Critical Thinking


Question 1

  1. Characteristics of the low performing student- demonstrate clear reasoning and problem solving but only inconsistently. Often resort to simple memorization of course material
  2. Characteristics of a mixed quality student- consistently demonstrate clear reasoning and problem solving but sometimes lack insight. Shows a commitment to critical thinking
  3. Characteristics of a high performing student-raise important questions and uses language to reveal significant insight
  4. Characteristics of exemplary student- raises important questions and uses language to reveal significant insight
  5. Assumption of science – there are laws at work in the physical world that can be understood through systematic experiments and observation
  6. Point of view of history- looking at the past as something that can be understood through study and interpretation from many perspectives
  7. Purpose of business- achieving maximum benefits at the minimum expenditure
  8. Inferences of psychology- judgment about the function or the dysfunction of human behavior
  9. Purpose of philosophy – living a reflective life
  10. Information of sociology- data about human groups including the characteristics they share and they don’t share
  11. Assumptions of biochemistry – the techniques of chemistry are the most appropriate for the study of life at the molecular level. Enzymes reactions are crucial for understanding life
  12. Implications of biology- the knowledge to understand maintain and protect forms of life
  13. A point of view of ecology – plants and animals function in a relationship with one action with their habitats. They need to be in balance for the earth to be healthy and sustainable
  14. Concepts of aerospace engineering- Newtonian mechanics: conservation, of mass, momentum, and energy: aerodynamics: propulsion
  15. Information of electrical engineering- experimental and computational data, legacy, designs, regulatory requirements and mission needs

Question 2

Despite the efforts of low-performing students to demonstrate clear reasoning and problem-solving skills, they still have a problem in his consistency in producing desirable results.  The great difference between excellent students and low performing students is their attitude and behavior. A low performing student will spend more hours and time to do homework that is associated with lower risk and lower performance (Bean, 2011). Moreover, these students have the fear of the unknown and are never willing to try out new things. On the other hand exemplary, students are ready to try out new things to learn a new thing each and every single day. For the low-performing students to the changer, they need to change their behavior and attitude in general towards education and education in general. They should always ask questions whenever and wherever they do not understand to get clarification.


Question 3

By telling the students to redefine grades, Paul and Elder try to show the students the importance of setting achievement in the form of grades and they should review them each time the results are out.  By regularly redefining their goals, the students will be in a position to keep track of their performance and know whenever they are drifting away from their targets.  In my opinion, grades are very crucial part of self-assessment for students (Fisher, 2011).
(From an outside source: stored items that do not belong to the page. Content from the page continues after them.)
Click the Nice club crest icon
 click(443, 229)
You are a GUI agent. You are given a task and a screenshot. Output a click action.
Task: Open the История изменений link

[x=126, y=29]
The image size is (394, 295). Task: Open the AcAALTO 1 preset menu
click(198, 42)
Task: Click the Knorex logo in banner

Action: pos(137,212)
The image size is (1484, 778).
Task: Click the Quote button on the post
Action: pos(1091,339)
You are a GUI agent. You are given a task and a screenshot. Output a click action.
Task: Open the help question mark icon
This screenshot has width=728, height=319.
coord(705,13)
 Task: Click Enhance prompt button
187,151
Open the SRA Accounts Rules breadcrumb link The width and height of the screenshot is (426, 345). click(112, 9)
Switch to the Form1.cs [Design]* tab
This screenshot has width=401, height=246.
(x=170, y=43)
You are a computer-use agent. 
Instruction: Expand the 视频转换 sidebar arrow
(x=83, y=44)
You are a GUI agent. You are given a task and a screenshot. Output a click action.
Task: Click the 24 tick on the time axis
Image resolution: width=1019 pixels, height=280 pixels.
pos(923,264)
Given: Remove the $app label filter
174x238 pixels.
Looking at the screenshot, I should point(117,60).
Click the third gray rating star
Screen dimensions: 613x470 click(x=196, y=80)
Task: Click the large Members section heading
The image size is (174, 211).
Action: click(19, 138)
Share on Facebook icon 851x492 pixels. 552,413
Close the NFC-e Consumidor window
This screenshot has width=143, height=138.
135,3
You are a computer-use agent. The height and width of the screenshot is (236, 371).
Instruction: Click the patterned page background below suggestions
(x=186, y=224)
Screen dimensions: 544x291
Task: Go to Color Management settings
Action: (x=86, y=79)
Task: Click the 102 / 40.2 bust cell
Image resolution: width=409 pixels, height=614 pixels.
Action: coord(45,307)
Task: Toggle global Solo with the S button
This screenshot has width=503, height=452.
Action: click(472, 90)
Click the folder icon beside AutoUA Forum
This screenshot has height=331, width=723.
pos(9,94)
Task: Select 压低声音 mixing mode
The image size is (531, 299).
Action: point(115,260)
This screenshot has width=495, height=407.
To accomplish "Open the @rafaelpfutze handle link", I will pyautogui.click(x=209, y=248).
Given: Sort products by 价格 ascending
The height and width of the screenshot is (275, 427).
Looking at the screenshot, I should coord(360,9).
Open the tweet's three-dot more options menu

They are the only measurement tools that will reflect the true performance of the students, and this means that if a student wants to keep track of his performance he needs to be grading himself or be regularly graded. For example back in high school, I was poor in mathematics but good in languages and technical subjects. To qualify to pursue an engineering course I had to improve my mathematics and the only self-assessment method that could help me know my current position and standing was through grading. Grading is a crucial part of learning.


Bean, J. C. (2011). Engaging ideas: The professor’s guide to integrating writing, critical thinking, and active learning in the classroom. John Wiley & Sons.

Fisher, A. (2011). Critical thinking: An introduction. . Cambridge University Press.